С мейсе Райкконен что-то не так - страница 29

Шрифт
Интервал


Паршивец дёрнул ножкой, но даже не проснулся.

Нет, зря я выпоротник не купила. Эричек сладко почмокал губами, и у меня рука не поднялась выдать ему очередную затрещину. Ладно, спи уж, утром получишь по полной…

Утром меня разбудил восхитительный аромат жареной грудинки и кофе. От Моры такой любезности не дождёшься: она считает, что поедание умерщвлённой плоти животных – издевательство над её неспособностью обрести покой. Если не в земле, так хотя бы в чужом желудке. При этом убоище страшно не любила Генриетту за то, что та отпугивала крыс и мышей от дома и тем самым мешала ей развоплотиться преждевременно.

Может, тогда не сразу прибью мальца за вчерашний кутёж, если так расстарался.

– Тётенька Уна, завтракать айда! – радостно пропищал Эричек, но голос его внезапно дал хриплого петуха и мальчонка, ойкнув, схватился за горло.

– Так тебе, оглоед. Будешь знать, как сигары курить, – мстительно сказала я, потирая спросонья глаза.

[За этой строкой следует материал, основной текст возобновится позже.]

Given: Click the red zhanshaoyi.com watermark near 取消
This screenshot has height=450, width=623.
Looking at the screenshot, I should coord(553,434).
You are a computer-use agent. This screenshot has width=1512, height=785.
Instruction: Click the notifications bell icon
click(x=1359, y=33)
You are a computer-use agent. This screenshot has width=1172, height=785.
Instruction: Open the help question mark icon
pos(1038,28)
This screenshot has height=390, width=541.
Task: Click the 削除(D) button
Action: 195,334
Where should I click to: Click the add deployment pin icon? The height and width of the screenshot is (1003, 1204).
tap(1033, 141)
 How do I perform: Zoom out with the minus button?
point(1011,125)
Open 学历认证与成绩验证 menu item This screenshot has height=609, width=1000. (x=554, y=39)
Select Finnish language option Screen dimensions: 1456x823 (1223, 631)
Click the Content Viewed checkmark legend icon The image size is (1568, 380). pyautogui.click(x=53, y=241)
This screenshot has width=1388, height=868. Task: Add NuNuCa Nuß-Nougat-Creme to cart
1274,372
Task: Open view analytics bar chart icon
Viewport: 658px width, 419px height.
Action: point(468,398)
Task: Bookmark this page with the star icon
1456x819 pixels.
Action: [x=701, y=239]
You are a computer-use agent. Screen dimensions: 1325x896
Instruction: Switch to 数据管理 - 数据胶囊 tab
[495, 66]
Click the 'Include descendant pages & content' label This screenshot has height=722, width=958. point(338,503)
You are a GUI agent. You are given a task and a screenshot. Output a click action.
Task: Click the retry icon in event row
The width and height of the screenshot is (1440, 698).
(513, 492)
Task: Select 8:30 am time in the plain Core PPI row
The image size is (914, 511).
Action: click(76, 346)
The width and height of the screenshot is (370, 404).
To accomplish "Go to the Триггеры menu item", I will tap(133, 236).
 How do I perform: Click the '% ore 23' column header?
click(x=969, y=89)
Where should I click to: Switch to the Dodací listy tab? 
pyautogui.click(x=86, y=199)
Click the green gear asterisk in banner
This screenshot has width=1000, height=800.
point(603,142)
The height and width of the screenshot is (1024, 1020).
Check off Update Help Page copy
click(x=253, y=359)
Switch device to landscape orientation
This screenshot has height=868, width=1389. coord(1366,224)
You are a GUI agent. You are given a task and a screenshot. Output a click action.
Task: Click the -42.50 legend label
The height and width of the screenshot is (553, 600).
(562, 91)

А когда протёрла, то не поверила им. Эричек за ночь будто вымахал на добрый десяток сантиметров. Над верхней губой у него проклюнулся трогательный пушок, брови стали гуще и темнее. А когда я отняла руки от его горла, то заметила намечающийся кадык. Вот тогда и перепугалась. Может, это я его неосторожным словом покрыла? Да вроде нет…

Я наскоро ощупала гладкий лобик, раздвинула веки пальцами и заставила его показать язык.

– Ел что-то незнакомое? Ягоды; может, листья жевал? Растунции срывал какие-нибудь? Ну, отвечай! – набросилась я на него. – Говорила же тебе стороной их обходить, пока полезные от вредных отличать не научишься!.. Чёрт, это какие же такой стремительный рост могли вызвать?!..

– Ы-аээээ-а, – увернулся Эричек от засунутой в рот серебряной ложки.

Горло было в порядке, не покрасневшее, да и хрипел и кашлял он не так, как это было бы от выкуренной сигары.

– Да всё хорошо со мной, тётенька, – потупил он глазки. Нет, голос был не просто хриплый… А ломкий и менял тональность на каждом слове. Как у подростка. – Пройдёт всё скоро, не переживай ты так. Тебе и дяденька Скоропут сказал, что всё обойдётся.

– Голова не болит? – всё наседала я. – Кости не ломит? Господи, да что ж ты сожрал такого… У тебя ведь рот не закрывается: постоянно жуёшь, всё подряд в него тащишь.

Паршивец и сейчас уже подъедал яичницу со сковородки, водружённой на стол. Скоропут, точно! Ну, дядька, не отвертишься. Явно ведь знал, что с мальцом что-то не так, а мне сообщить не удосужился.